* _Your assignment_: The result should be an exact copy of only the lines from the one with "Given: Select the Fetch instruction code box" through the last line of the data below, with pictures omitted.

──────── Data to examine ────────

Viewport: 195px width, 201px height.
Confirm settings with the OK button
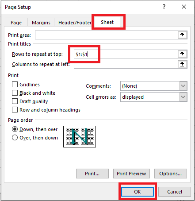[138, 192]
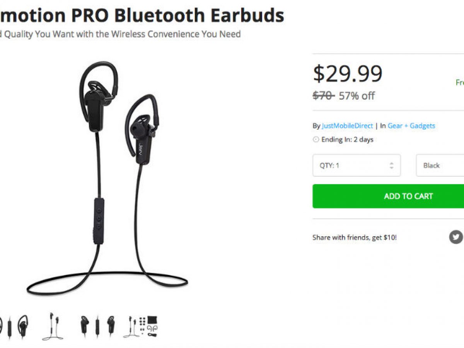Screen dimensions: 464x348
Task: Click the ADD TO CART button
Action: tap(389, 196)
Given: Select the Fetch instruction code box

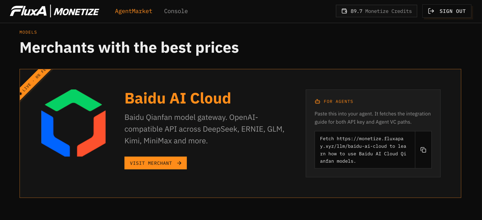Looking at the screenshot, I should click(x=365, y=150).
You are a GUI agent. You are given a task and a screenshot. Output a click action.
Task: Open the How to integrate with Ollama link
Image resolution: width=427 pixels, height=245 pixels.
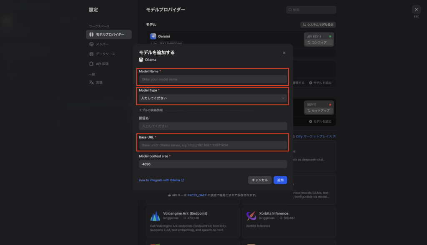161,180
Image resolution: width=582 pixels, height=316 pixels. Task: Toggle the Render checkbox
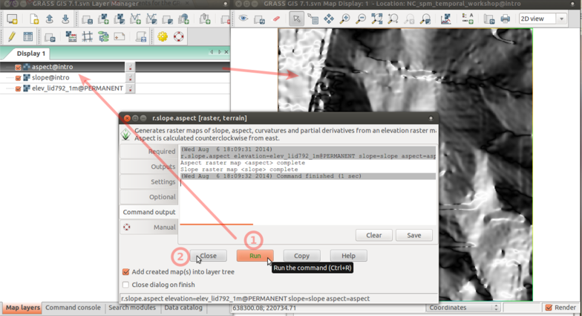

────────

* _Solution to this problem_:
Given: Select the Fetch instruction code box

Looking at the screenshot, I should click(x=365, y=150).
You are a GUI agent. You are given a task and a screenshot. Output a click action.
Task: Open the How to integrate with Ollama link
Image resolution: width=427 pixels, height=245 pixels.
161,180
Image resolution: width=582 pixels, height=316 pixels. Task: Toggle the Render checkbox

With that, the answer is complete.